6. The Sea Shepherd Conservation Society and their whale friends scored a major victory this week when the government of Japan announced it would temporarily suspend its annual whale hunt. The hunt is intended to be for scientific purposes, but activists claim it’s a cover for obtaining whale meat for human consumption.
7. The World Health Organization has released statistics on global alcohol consumption — and the world’s drunkest country may surprise you. Ireland, Russia, and the United Kingdom all cracked the top 20, but the most soused nation — by nearly three liters per capita — is the Republic of Moldova. Moldavians consume 19.2 liters of pure alcohol per capita.
8. The James Beard Foundations announced its list of semifinalists this week. The big surprise? Not one New York restaurant was nominated in the “Outstanding Chef” category. Grub Street has the full list.
9. After analyzing 15,000-year-old “skull cups” found in a Somerset cave, British scientists have concluded that their ancestors probably used them in symbolic rituals and likely ate the dead.

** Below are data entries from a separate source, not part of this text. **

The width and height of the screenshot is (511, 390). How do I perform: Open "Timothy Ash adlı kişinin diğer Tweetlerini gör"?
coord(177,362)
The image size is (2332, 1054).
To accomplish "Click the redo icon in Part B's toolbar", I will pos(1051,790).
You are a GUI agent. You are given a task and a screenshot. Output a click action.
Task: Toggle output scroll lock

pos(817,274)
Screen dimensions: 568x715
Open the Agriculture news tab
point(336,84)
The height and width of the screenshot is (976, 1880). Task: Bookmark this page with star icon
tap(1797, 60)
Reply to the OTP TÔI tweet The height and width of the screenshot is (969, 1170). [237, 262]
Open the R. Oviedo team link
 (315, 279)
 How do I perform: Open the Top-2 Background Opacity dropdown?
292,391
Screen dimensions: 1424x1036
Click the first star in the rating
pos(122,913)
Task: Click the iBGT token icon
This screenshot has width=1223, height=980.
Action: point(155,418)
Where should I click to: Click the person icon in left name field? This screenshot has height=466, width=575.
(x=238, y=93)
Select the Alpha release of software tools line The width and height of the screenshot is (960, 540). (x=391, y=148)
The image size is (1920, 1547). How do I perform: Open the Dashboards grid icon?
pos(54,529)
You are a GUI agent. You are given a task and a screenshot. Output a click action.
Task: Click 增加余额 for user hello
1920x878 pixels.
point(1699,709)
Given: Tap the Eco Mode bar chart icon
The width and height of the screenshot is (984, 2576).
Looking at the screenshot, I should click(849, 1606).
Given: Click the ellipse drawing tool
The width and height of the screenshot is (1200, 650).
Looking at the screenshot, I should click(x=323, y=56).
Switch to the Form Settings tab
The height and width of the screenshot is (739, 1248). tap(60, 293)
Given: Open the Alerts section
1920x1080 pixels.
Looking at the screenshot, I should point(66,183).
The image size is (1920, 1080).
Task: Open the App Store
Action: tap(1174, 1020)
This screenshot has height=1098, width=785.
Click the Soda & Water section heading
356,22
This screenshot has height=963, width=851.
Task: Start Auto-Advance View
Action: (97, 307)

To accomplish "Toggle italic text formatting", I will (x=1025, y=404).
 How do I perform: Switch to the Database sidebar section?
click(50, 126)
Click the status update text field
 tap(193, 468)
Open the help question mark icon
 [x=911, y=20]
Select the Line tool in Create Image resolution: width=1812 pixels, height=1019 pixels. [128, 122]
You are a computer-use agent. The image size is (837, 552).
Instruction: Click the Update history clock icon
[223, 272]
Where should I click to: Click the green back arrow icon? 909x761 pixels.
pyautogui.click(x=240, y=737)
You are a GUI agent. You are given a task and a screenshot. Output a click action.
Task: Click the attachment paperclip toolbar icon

And yes, brains were probably eaten.
10. The World Banks warns that food prices — which have gone up 29% worldwide in the past year — are about to get higher, due to extreme weather in many food-producing regions. It’s no secret that food insecurity had something to do with the recent Egyptian uprisings and according to Reuters, it looks like the situation has gotten worse — the Egyptian people are encountering empty shelves and increased prices, partially due to people stocking up on goods for fear of food shortages.